▶ [Fragmento seleccionado]
-.-.-

Final del juego (cuento)

Final del juego (cuento) Imágenes

La casa

La casa se constituye como el espacio de la rutina y de la familia, y la narradora lo describe a partir de momentos concretos de la rutina, como cuando ella y Holanda secan los platos:

Mamá y tía Ruth estaban siempre cansadas después de lavar la loza, sobre todo cuando Holanda y yo secábamos los platos porque entonces había discusiones, cucharitas por el suelo, frases que sólo nosotras entendíamos, y en general un ambiente en donde el olor a grasa, los maullidos de José y la oscuridad de la cocina acababan en una violentísima pelea y el consiguiente desparramo (p.533).

Otro momento en el que se describe la casa es la hora de la siesta, cuando las tres niñas se escapan por la puerta del patio trasero:

(...) cuando la casa quedaba en silencio y veíamos al gato tenderse bajo el limonero para hacer él también su siesta perfumada y zumbante de avispas. Abríamos despacio la puerta blanca, y al cerrarla otra vez era como un viento, una libertad que nos tomaba de las manos, de todo el cuerpo y nos lanzaba hacia adelante (p.534).

-.-.-

▶ [Extracto de registros]

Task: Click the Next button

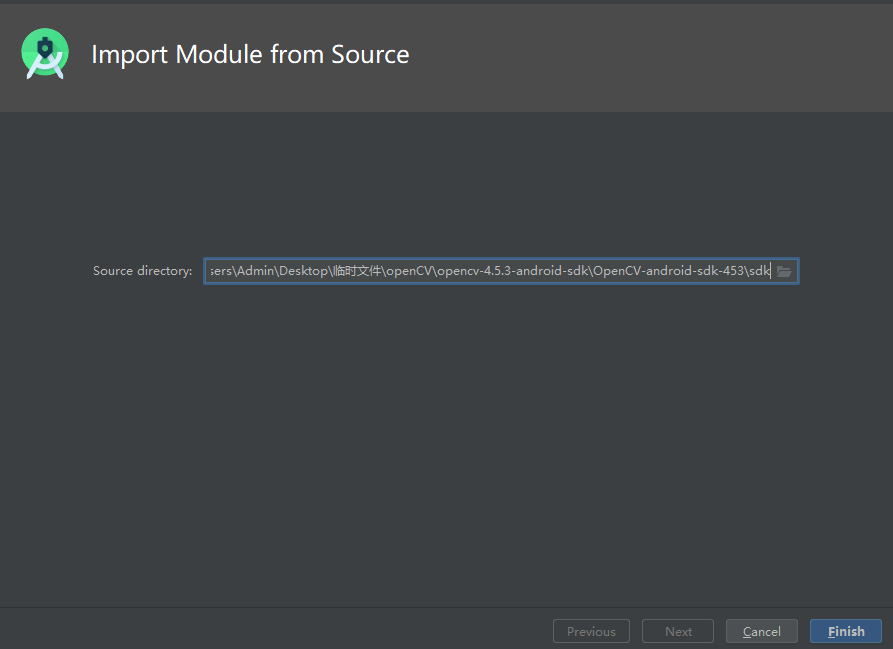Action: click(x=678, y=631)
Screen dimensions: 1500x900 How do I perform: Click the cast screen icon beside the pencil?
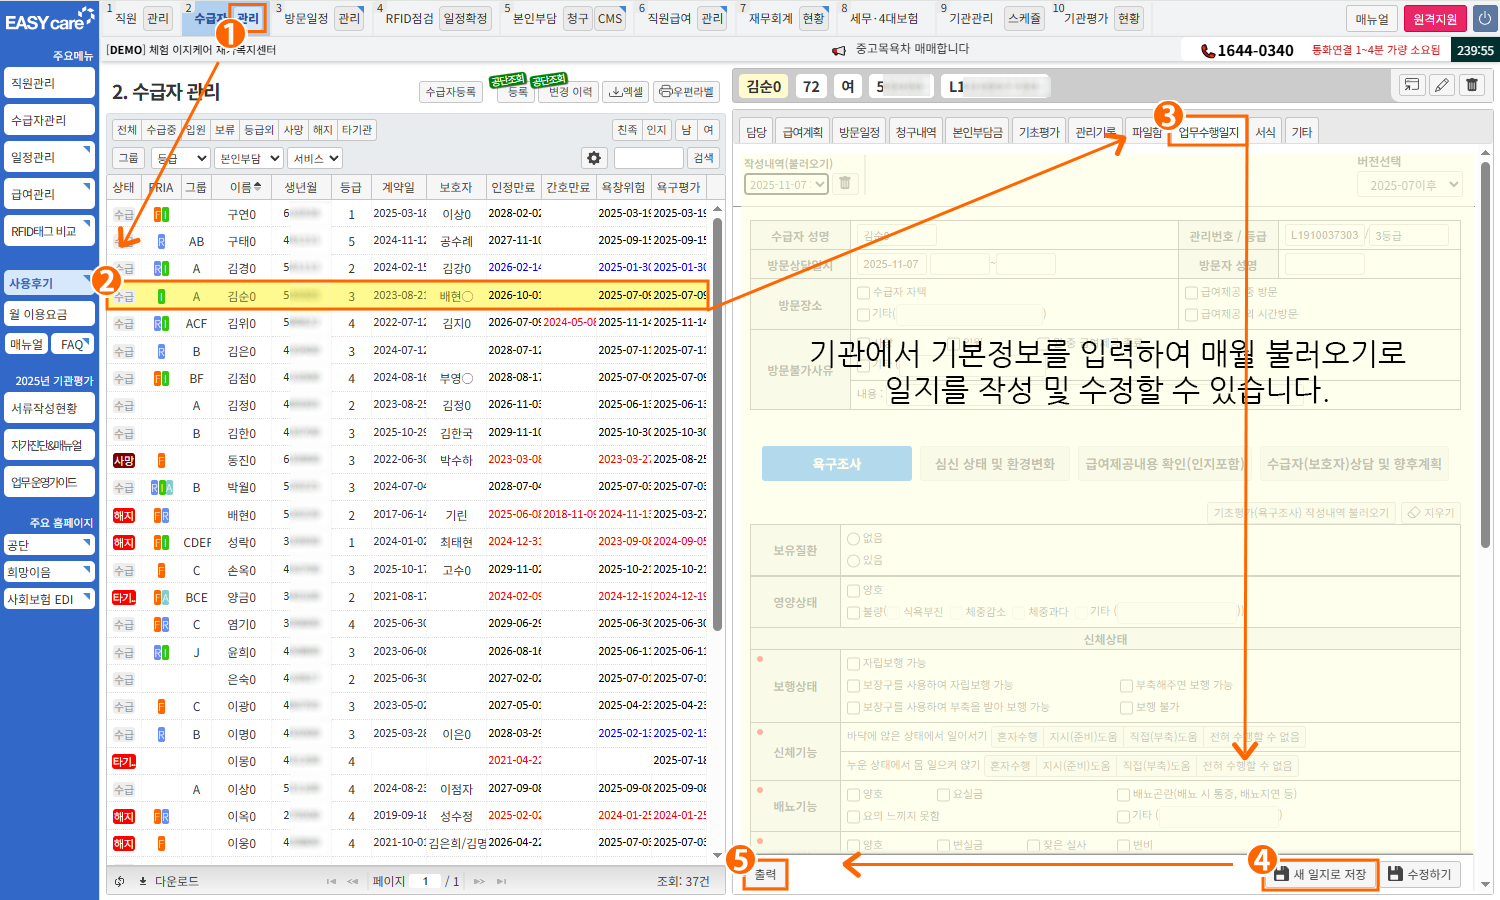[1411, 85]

-.-.-

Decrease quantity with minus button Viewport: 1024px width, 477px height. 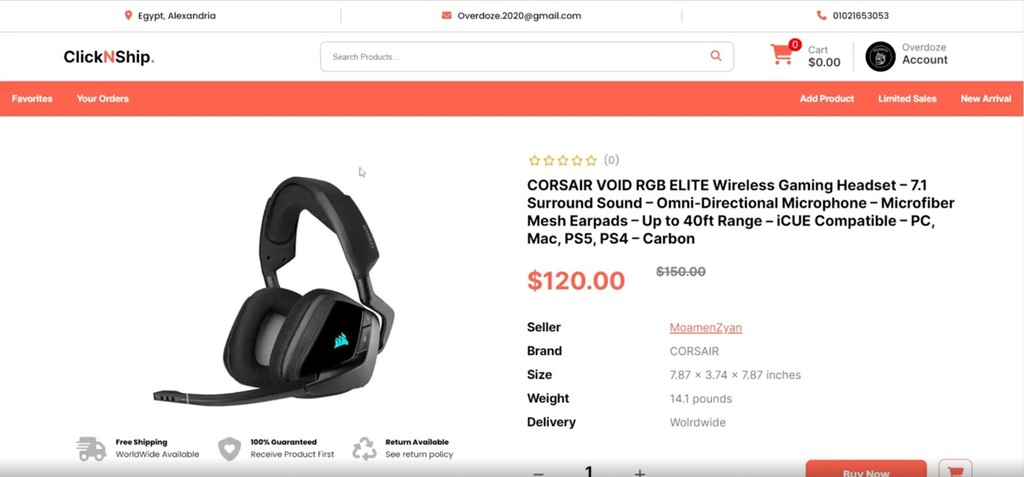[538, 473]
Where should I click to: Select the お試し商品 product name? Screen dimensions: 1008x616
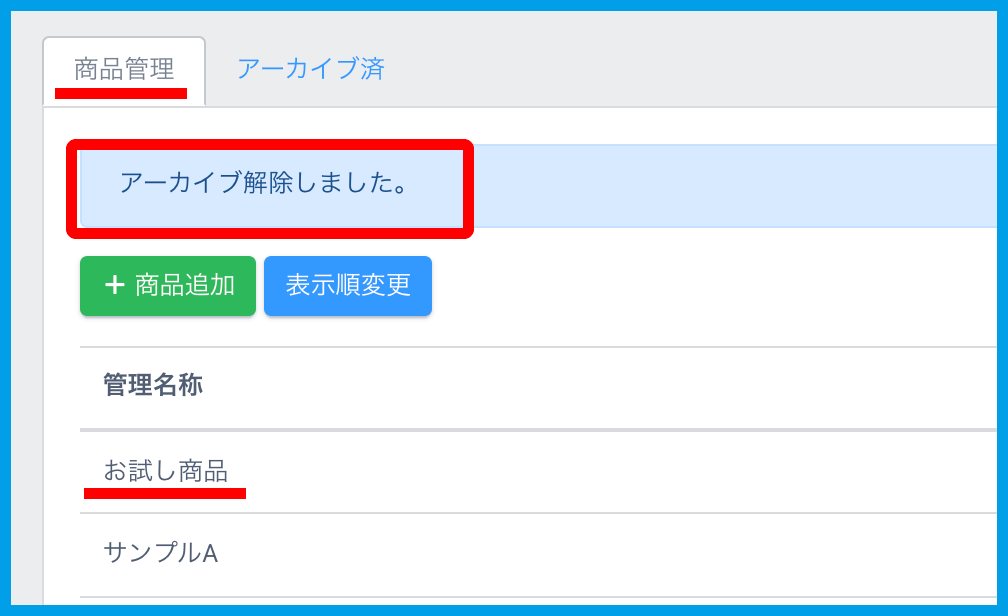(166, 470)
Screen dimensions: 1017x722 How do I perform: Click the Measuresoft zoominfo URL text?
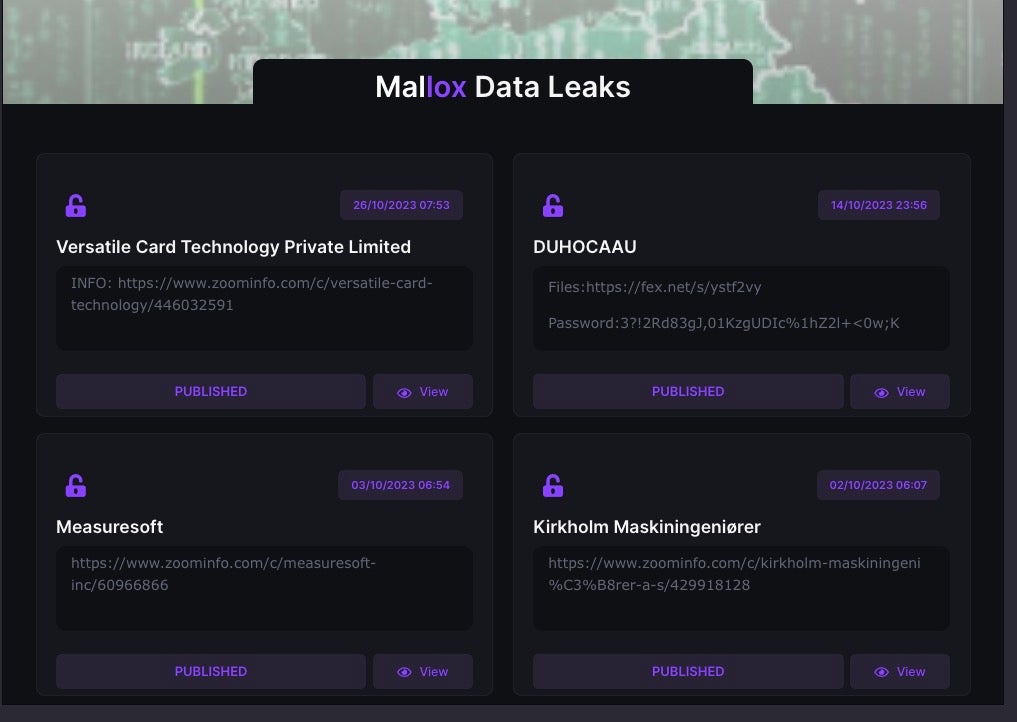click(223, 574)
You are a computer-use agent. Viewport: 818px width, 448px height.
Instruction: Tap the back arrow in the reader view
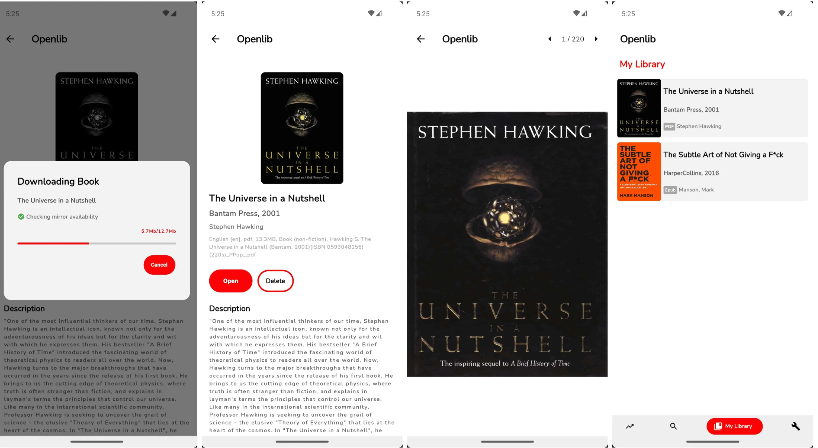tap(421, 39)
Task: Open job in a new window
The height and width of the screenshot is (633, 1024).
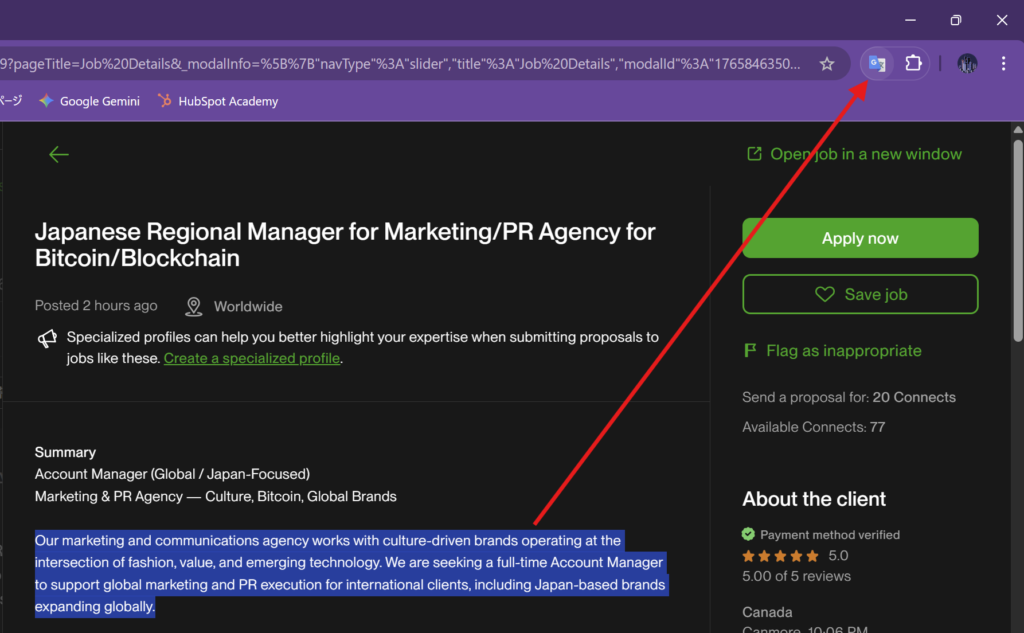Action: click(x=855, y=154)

-.-.-

▶ [Tus instrucciones]
En la cita del fragmento sobre el momento de secar los platos, ¿qué elementos del ambiente acababan en una violentísima pelea? Enuméralos todos.

▶ [Respuesta]
- el olor a grasa
- los maullidos de José
- la oscuridad de la cocina